(RECORDS PROVIDED)

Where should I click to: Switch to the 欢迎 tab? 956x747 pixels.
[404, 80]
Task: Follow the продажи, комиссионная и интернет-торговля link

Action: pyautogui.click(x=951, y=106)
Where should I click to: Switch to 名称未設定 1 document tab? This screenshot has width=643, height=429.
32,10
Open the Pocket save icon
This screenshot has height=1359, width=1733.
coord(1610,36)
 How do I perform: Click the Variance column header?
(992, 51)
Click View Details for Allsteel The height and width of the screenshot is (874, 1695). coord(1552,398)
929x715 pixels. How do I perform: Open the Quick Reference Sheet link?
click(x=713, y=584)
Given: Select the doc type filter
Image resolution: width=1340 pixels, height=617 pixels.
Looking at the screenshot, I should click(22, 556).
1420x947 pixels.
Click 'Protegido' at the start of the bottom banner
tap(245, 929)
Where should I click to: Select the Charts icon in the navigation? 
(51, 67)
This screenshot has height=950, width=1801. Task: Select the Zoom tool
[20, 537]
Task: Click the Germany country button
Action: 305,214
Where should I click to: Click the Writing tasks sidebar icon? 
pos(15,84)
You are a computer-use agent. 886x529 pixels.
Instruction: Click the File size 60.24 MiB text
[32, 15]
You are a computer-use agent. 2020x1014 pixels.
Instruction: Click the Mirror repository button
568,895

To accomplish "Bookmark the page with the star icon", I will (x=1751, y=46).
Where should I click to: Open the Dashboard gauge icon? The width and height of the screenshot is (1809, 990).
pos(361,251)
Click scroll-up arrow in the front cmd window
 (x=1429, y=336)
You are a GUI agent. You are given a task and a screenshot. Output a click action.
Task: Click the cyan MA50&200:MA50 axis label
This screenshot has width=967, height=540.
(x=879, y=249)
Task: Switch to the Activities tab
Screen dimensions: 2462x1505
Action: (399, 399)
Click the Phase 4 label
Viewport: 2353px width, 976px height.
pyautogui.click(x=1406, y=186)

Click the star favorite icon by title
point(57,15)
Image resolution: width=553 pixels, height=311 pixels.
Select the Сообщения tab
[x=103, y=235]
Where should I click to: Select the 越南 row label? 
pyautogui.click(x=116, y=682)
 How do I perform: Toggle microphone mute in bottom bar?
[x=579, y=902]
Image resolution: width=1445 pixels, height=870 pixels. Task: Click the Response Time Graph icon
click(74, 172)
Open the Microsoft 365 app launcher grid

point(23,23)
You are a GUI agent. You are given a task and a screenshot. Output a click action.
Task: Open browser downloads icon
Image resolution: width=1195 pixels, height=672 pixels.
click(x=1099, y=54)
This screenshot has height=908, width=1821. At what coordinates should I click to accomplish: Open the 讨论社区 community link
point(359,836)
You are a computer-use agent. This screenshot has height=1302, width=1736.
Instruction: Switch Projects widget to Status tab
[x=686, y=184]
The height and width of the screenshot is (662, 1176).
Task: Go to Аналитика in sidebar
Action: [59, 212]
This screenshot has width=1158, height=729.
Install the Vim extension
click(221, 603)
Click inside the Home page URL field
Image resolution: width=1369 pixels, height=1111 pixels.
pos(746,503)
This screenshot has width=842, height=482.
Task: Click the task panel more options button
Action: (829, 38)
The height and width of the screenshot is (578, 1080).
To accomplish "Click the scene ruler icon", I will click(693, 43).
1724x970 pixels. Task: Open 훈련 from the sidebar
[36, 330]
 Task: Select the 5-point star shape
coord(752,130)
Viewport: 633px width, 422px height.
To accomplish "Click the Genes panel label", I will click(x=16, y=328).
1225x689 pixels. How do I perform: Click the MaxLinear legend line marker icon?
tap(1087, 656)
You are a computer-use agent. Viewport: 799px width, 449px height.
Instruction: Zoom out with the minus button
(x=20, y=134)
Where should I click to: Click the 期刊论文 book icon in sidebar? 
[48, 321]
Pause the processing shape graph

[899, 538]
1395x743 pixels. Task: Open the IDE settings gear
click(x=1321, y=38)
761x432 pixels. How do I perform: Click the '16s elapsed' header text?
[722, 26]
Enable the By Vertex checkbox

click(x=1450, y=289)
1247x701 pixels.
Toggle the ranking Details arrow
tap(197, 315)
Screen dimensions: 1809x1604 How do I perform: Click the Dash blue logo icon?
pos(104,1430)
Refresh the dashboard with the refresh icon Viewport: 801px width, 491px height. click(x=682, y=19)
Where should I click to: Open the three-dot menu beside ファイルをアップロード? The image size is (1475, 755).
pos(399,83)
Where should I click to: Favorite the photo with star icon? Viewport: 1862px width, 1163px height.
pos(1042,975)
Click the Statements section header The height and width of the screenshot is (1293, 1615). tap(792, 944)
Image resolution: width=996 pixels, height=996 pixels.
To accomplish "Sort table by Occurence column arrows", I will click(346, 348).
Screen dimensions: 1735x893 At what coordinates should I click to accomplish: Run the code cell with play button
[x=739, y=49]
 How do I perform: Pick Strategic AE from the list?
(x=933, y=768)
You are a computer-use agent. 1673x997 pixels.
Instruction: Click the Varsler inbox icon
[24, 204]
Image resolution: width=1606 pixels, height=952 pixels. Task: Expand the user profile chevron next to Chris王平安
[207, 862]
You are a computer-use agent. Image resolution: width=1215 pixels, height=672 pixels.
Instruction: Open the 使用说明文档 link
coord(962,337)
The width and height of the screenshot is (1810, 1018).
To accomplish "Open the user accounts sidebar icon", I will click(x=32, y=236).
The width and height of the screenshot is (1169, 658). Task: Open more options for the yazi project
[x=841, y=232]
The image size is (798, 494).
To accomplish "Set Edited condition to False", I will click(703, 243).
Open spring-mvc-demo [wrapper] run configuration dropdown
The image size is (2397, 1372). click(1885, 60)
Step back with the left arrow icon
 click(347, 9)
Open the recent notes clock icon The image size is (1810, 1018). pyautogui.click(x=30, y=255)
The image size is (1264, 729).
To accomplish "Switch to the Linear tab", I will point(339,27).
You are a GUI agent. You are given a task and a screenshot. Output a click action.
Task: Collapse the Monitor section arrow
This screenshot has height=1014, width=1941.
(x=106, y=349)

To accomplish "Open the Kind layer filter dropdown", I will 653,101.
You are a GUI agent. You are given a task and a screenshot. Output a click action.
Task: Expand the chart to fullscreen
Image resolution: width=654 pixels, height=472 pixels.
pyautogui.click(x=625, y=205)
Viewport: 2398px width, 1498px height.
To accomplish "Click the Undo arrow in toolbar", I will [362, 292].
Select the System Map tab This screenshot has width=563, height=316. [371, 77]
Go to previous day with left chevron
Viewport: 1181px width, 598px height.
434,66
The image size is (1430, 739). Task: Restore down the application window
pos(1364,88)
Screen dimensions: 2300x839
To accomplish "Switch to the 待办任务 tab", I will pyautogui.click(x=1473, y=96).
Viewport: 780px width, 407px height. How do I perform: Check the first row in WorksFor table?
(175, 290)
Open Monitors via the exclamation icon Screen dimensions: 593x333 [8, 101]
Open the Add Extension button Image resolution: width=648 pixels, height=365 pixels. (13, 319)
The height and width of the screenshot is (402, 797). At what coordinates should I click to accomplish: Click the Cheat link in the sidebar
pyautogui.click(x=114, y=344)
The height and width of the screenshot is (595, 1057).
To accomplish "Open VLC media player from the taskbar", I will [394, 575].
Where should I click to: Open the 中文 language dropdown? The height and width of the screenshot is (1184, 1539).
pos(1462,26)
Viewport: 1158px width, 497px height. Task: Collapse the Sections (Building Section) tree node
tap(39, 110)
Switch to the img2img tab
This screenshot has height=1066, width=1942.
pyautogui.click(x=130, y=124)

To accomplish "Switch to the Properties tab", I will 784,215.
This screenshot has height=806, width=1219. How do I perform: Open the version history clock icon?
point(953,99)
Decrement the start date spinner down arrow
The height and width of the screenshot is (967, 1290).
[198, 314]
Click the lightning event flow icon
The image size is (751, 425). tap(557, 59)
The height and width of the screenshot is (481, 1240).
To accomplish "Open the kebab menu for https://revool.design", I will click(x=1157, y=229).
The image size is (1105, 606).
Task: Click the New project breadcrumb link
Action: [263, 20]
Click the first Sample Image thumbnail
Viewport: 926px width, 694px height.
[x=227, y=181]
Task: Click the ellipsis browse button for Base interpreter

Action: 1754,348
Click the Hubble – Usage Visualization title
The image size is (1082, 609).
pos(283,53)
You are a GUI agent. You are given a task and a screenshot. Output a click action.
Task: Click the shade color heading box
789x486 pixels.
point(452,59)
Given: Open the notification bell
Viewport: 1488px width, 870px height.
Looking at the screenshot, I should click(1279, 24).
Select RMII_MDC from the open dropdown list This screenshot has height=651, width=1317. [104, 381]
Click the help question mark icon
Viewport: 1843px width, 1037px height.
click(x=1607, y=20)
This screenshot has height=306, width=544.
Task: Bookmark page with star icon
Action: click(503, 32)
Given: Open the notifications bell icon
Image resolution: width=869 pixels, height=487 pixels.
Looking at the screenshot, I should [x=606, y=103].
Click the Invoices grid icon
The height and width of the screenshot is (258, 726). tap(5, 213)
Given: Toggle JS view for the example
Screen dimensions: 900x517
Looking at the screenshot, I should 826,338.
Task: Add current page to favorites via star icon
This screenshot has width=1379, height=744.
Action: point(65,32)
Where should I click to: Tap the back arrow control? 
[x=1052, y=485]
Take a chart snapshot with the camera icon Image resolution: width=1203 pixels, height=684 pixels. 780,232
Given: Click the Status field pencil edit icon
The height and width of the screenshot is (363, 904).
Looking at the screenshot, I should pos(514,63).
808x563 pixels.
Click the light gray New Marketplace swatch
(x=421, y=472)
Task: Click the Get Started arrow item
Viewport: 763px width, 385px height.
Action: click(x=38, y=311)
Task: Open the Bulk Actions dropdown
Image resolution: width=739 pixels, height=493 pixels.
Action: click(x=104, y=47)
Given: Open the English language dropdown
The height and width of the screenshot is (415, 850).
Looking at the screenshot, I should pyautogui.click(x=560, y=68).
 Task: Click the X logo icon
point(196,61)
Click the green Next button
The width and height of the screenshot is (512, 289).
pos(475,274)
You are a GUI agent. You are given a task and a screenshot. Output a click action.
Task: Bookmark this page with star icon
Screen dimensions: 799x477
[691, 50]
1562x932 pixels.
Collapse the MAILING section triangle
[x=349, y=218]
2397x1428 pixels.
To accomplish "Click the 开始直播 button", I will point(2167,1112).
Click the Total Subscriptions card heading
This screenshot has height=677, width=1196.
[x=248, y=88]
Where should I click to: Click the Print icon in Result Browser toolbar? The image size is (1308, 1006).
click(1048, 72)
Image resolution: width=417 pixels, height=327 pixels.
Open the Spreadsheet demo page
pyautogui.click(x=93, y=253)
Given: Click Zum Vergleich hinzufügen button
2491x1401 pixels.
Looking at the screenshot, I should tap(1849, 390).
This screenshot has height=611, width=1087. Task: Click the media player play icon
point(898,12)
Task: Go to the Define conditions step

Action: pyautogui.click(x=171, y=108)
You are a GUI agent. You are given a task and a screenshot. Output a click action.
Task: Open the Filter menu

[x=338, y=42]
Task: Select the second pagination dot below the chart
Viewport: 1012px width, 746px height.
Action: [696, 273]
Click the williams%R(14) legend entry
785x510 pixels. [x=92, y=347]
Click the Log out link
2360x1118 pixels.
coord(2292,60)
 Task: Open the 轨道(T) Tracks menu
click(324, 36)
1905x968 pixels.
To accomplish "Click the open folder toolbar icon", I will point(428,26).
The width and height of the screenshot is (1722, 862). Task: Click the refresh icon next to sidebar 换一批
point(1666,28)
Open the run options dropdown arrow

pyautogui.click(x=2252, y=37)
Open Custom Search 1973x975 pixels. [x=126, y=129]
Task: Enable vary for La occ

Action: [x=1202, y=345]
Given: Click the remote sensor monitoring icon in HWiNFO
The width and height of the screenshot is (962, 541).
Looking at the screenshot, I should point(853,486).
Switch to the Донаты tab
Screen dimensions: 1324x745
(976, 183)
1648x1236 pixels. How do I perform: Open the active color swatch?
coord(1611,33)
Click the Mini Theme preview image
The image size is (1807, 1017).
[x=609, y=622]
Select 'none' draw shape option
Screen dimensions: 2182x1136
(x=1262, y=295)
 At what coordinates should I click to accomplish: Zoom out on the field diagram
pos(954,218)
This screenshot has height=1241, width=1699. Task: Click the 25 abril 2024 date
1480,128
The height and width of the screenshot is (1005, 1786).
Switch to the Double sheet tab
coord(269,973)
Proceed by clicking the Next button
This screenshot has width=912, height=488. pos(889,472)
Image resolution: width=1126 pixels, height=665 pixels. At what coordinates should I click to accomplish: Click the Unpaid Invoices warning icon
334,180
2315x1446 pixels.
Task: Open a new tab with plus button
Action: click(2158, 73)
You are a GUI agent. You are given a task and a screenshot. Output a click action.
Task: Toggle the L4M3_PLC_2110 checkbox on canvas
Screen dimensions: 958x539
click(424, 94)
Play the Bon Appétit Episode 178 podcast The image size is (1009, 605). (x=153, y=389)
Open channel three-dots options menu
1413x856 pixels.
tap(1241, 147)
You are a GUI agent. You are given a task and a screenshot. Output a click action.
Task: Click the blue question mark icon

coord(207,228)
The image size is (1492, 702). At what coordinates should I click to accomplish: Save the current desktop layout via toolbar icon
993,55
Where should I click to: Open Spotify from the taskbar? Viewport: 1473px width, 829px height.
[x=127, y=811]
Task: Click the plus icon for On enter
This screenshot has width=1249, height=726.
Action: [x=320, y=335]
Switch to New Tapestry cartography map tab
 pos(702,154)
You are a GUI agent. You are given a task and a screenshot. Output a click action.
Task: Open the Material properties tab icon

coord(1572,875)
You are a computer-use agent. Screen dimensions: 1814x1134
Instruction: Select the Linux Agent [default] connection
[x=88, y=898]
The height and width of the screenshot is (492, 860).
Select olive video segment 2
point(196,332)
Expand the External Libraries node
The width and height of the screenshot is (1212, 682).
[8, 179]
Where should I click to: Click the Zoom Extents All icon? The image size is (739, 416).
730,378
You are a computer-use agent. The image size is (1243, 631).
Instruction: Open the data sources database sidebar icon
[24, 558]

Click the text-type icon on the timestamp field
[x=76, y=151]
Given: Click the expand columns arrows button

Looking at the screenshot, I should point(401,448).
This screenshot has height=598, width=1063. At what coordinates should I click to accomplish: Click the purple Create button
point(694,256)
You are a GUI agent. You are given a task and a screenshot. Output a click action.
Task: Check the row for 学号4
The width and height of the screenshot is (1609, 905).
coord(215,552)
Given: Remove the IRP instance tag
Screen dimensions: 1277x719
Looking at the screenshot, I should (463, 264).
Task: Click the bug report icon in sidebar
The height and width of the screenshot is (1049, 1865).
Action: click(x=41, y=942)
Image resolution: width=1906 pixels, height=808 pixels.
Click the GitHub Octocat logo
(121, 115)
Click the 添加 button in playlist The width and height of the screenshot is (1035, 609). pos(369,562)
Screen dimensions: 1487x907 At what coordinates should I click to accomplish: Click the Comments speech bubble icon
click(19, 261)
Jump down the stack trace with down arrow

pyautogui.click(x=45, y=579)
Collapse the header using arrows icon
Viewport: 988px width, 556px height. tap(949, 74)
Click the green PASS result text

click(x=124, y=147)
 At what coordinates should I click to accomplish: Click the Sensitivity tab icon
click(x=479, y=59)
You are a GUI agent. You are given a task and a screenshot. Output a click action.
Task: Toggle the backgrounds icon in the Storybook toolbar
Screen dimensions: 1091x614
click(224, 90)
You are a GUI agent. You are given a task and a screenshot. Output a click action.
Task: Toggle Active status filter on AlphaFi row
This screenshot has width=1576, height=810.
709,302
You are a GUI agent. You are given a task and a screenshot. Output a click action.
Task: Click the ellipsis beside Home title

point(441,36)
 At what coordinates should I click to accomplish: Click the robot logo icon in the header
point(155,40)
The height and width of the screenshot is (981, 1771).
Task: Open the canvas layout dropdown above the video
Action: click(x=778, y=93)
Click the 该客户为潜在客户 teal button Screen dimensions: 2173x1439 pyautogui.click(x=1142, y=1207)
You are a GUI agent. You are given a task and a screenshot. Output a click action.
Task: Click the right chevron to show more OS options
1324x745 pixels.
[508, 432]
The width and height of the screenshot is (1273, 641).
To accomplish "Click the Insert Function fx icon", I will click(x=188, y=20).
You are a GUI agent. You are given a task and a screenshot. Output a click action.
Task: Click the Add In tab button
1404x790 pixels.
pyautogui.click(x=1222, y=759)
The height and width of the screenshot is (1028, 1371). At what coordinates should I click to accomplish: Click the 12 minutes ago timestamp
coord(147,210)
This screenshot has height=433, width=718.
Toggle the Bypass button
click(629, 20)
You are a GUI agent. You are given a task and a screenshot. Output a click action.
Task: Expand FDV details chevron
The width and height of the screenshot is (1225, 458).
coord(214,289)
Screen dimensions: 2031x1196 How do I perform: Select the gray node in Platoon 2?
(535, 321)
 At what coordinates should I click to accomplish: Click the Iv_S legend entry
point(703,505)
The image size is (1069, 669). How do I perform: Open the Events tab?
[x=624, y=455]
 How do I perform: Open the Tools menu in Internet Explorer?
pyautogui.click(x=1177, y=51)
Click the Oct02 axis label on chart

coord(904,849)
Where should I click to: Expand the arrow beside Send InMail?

(End RECORDS PROVIDED)

• [DIRECTIONS]: Extract, from the material above, each line holding the word "bell".

• [YOUR RESPONSE]:
Given: Open the notification bell
Given: Open the notifications bell icon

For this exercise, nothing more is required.